There was an embarrassing silence for a long moment.
“You people get your kicks by trying to keep all of us in a perpetual state of siege and nervous tension,” Adam said forcefully, inching up close to the agent’s face.
“Okay, since you apparently don’t want to keep this on a professional level,” the agent said, his face suddenly flushed, “I’ve heard all of those stories about the two of you, too. You certainly went to a lot of trouble having your fun, huh? Eating the forbidden fruit, being evicted from Eden because the woman you are living with was fooling around with a slimy snake, ruining the neighborhood…going naked all day like hippies. Now you’re trying to cheat the government on your taxes,” he added. “What do you do on holidays…get high on dessert nettle? I can’t believe it! You two blew all the eternal bennies of Eden–the federal Good Time Garden.”
“My taxes pay your salary, right?”
“From my perspective, it appears that my money is really being used to harass me.” Adam said.
“That’s not how the tax agency likes to look at it.”
“You people start out by believing you’re only second to God. But, by the time April 15th rolls around, you think you’ve moved up a notch.” Adam’s contempt was so brazen the tax agent was momentarily startled.
“Let’s get back to your return. You cite a ten mite deduction for a rental oxcart for moving from Eden and another hundred mites for miscellaneous expenses that are job-related. What precisely is your occupation?”
“I’m a ship-in-a-bottle maker,” Adam proudly admitted.

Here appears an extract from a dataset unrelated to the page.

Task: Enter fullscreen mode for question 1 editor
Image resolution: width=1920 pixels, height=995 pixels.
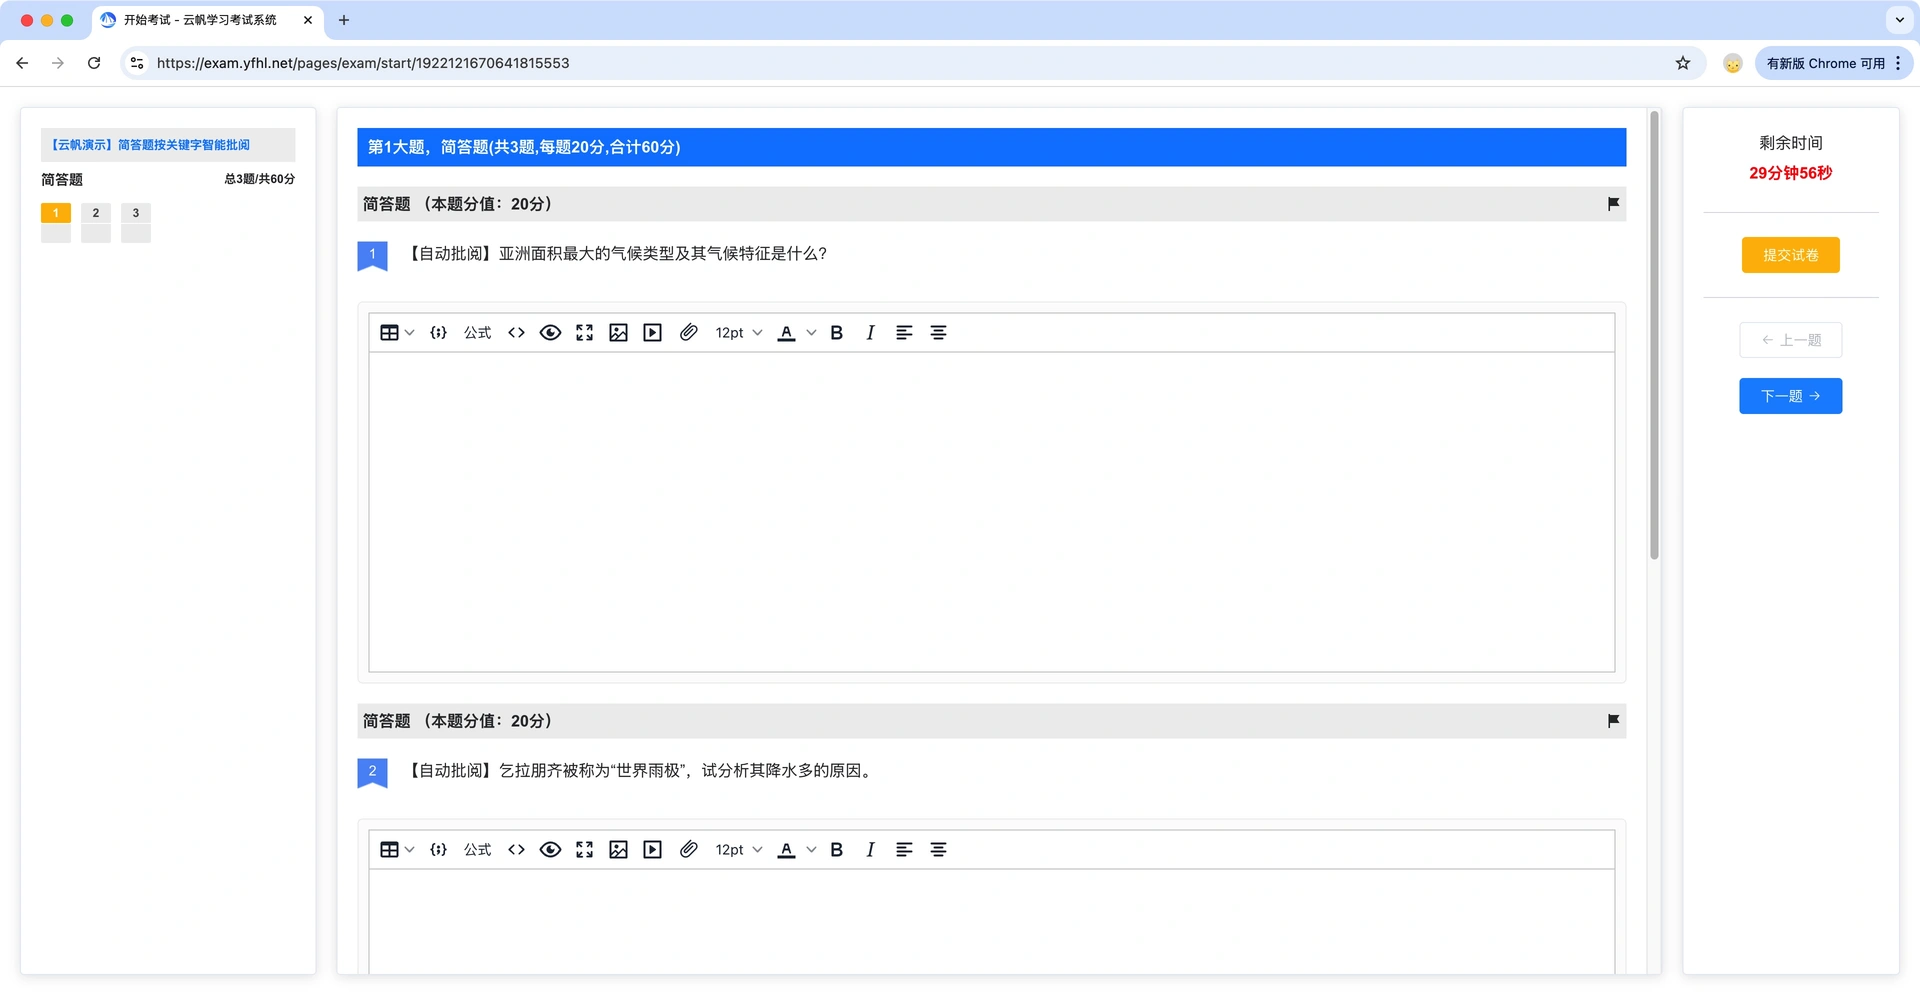Action: pos(584,333)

“What are your specific duties?”
“I take full bottles of wine and ready them for the insertion of ships. My work is prompt and 100% guaranteed.”

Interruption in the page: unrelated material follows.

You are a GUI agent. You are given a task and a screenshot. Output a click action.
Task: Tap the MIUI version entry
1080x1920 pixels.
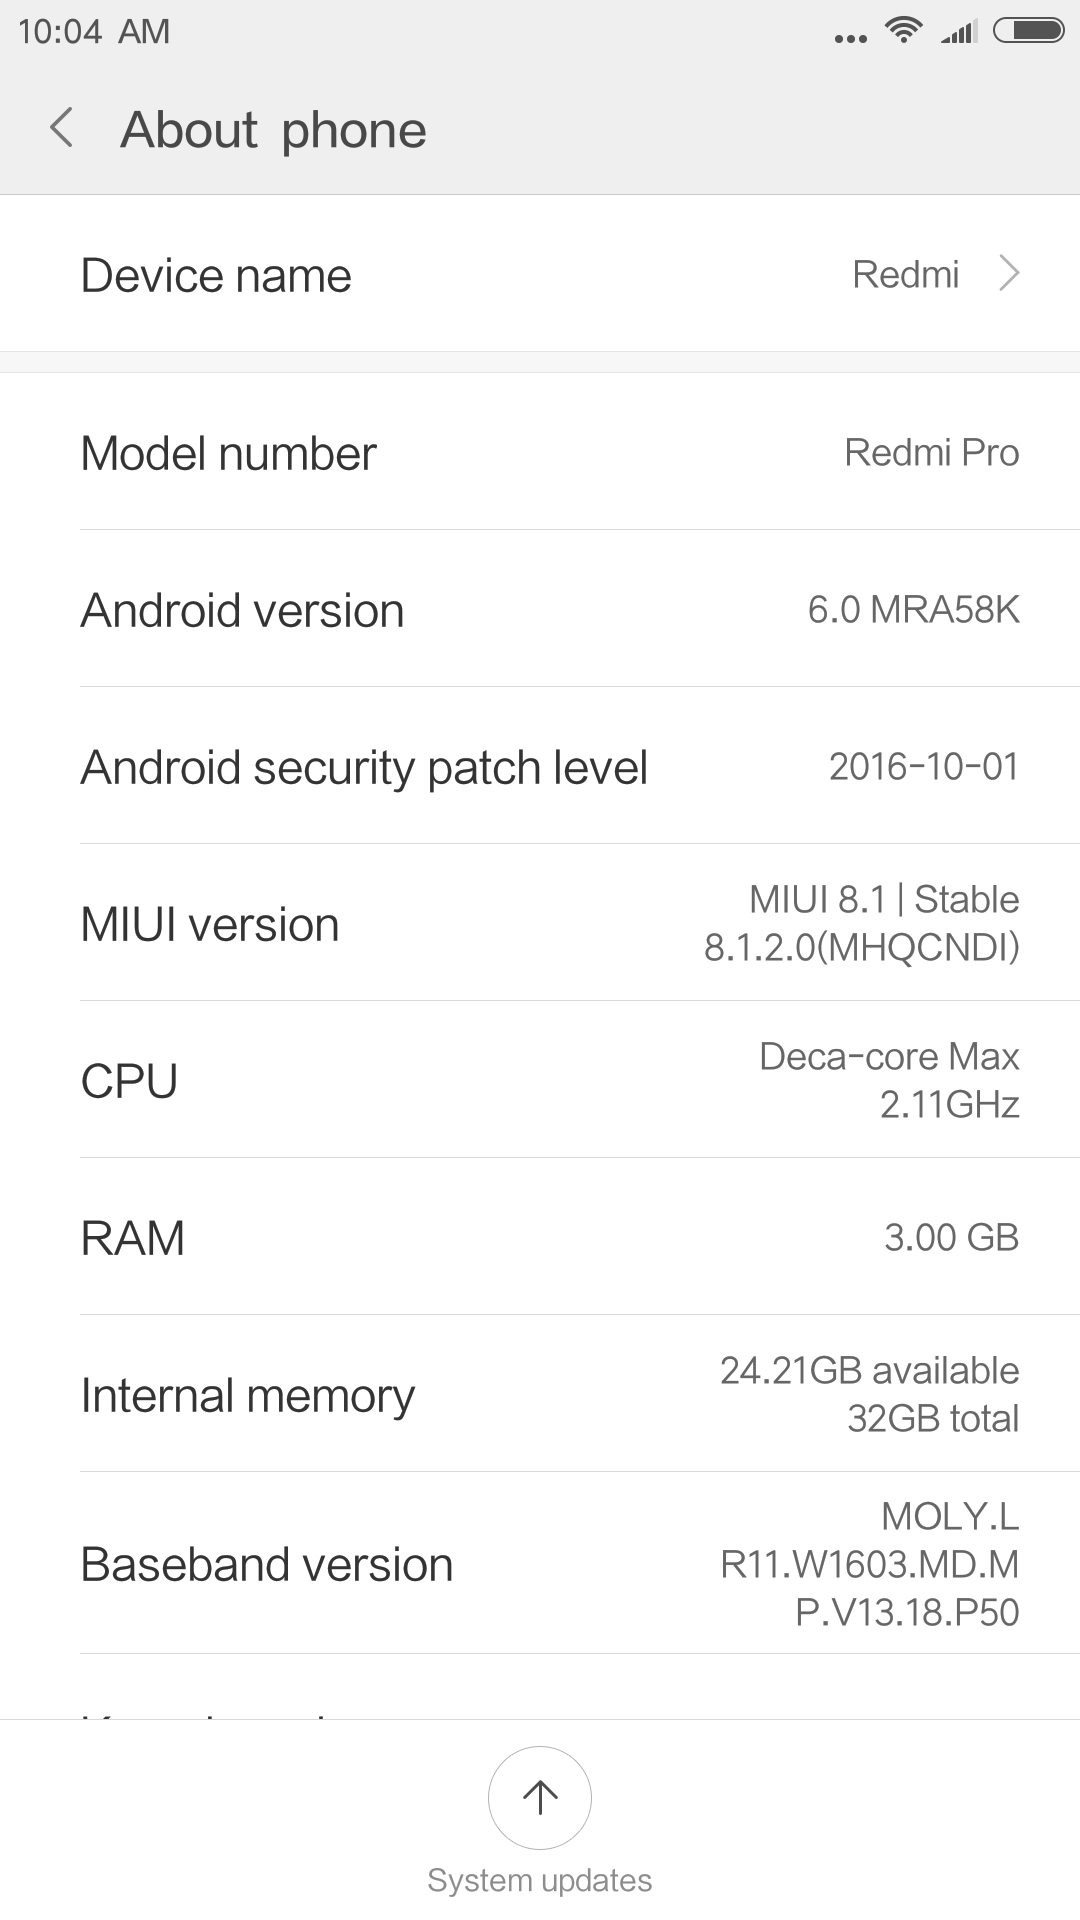coord(540,924)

“Well, Adam, I’m sorry. I’m going to have to disallow all of your deductions because you failed to attach a W-2 form to cover your income during this tax year.”
There was another long silence.
“Look, Mr. Tax Man, I’m about to pour a torrent of light into your dark and dismal world,” Adam began, his voice rising with his blood pressure. “Nothing is more galling than the arrogant and patronizing attitude of bush-league bureaucrats. God even told me the other evening that HE was a little pushed by it all, too. And He knows it’s not easy trying to raise a little Cain on my salary, either.”
The tax agent seemed to have had enough. He appeared so frustrated that he groaned aloud an Old Testament lamentation. “Aaaaiiiieeeeoooo.”
Adam stared at him for a moment and then shrugged his shoulders. “Ain’t it the truth, though? Now you know how the rest of us feel this time of year.”